The more open we are to both what is not going well as well as what is (and we often have a bias to the negative, hence the importance of positive in unconditional positive regard) the deeper and more effective the learning as we see what is really getting in the way.

In fact love can be seen in Tim Gallwey’s famous formula

Performance = potential - interference 

We have written about the 2 selves that Gallwey talks about, how the Teller Self 1 interferes the natural, non-judgemental potential of Self 2, who intuits, learns and refines. Self 1 is characterised by judgement and in doing so acts not from a space of unconditional positive regard, which is essential for Self 2 to learn, to intuit, to be allowed to be in flow.

Love strikes me as something we all long for in life and something we can give ourselves, and in doing so enable us to live and lead for the sake of what really matters to us and to be our best. 

However the abstractness of love can make it hard to know where to start. Perhaps this is where the idea of unconditional positive regard is most useful. What if to lead well is to start by loving ourselves, bringing unconditional positive regard to how we see us and what we do, and to act from a place of unconditional positive regard? 

Brene Brown talks about how she learnt the value of considering us and others from the perspective that we are doing the best we can. In holding this perspective we will see others with unconditional positive regard. If we had unconditional positive regard for ourselves what would that enable? If we had it for others, what would then be possible?

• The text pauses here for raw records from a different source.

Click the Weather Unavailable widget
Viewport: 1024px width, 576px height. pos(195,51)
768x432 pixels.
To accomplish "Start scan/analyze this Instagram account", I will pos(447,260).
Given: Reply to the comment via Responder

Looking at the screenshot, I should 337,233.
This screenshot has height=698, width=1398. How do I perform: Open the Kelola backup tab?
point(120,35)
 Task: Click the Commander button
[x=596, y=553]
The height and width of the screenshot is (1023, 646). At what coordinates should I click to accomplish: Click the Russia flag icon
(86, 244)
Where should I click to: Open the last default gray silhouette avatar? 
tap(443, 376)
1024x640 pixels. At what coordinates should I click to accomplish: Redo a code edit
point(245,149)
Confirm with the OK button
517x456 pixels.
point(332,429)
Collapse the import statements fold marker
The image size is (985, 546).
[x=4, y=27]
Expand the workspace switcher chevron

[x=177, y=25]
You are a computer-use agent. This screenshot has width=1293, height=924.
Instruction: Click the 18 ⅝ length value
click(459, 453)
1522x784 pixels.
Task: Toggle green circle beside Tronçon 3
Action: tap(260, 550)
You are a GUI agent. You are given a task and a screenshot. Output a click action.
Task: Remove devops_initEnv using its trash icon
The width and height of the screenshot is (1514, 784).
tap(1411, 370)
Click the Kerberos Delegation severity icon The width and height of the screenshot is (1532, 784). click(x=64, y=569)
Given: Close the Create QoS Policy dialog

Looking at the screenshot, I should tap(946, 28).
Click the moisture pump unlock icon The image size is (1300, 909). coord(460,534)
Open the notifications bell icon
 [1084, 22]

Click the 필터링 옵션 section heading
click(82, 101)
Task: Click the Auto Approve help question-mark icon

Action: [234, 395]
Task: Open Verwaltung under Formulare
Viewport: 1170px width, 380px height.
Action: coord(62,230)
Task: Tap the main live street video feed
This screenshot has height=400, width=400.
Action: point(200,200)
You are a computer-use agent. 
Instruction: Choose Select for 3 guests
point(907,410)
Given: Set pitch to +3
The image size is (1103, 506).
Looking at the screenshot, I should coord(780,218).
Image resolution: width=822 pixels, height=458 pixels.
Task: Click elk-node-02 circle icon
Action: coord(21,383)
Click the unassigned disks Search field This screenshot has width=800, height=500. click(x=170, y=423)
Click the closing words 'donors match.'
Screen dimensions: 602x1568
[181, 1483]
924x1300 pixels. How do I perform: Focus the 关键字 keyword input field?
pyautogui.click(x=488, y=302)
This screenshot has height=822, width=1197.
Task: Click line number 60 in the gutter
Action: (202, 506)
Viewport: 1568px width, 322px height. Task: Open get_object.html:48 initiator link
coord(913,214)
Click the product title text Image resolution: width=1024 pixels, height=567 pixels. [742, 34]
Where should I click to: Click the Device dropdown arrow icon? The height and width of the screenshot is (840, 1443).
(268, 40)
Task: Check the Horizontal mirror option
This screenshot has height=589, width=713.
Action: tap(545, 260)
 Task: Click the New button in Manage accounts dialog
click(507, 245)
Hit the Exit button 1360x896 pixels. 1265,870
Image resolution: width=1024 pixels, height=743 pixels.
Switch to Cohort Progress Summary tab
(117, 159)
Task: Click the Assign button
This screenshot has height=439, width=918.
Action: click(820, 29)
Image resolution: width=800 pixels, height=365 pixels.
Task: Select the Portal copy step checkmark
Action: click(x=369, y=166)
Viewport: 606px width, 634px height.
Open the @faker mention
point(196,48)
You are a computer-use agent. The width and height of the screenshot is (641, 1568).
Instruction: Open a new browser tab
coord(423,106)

All this is not to say that challenge is not part of love. Kim Scott’s idea of Radical Candor comes to mind: care personally and challenge directly. Unconditional positive regard is seeing the positive potential in ourselves and others and challenge us to be that potential, to take responsibility, and with taking responsibility we come back to learning and back to love. 

For to learn is to take responsibility and it is easier to take responsibility when we regard ourselves positively and unconditionally, that is with love. 

When we take responsibility, we can ask ourselves the challenging questions and be open to the honest answers: If we are holding ourselves with unconditional positive regard, what do we really need to thrive, to live and lead in a way that enables what matters most to us? 

Why not just call it unconditional positive regard then? 

If you told yourself, with real meaning and conviction, that you loved yourself, how would you feel?

What if you said, with equal meaning and conviction, I unconditionally positively regard myself? 

While unconditional positive regard offers a useful blueprint of where to start and an approach to take love is a feeling and an experience that carries a weight that unconditional positive regard cannot. Embracing the idea of love strikes me as an act of unconditional positive regard and love, it is to know that it is okay to lead with love, to live with love, that I do not have to use a technical term because the concept of love can mean and invoke so much from others. 

So what if to lead is to learn to learn which in turn is to learn to love unconditionally, starting with ourselves? 

If you unconditionally loved yourself, what becomes possible? 

How would you be living and leading?

What is the thing you need to learn that unconditional love makes possible for you to learn, that will make the biggest difference for what matters to you?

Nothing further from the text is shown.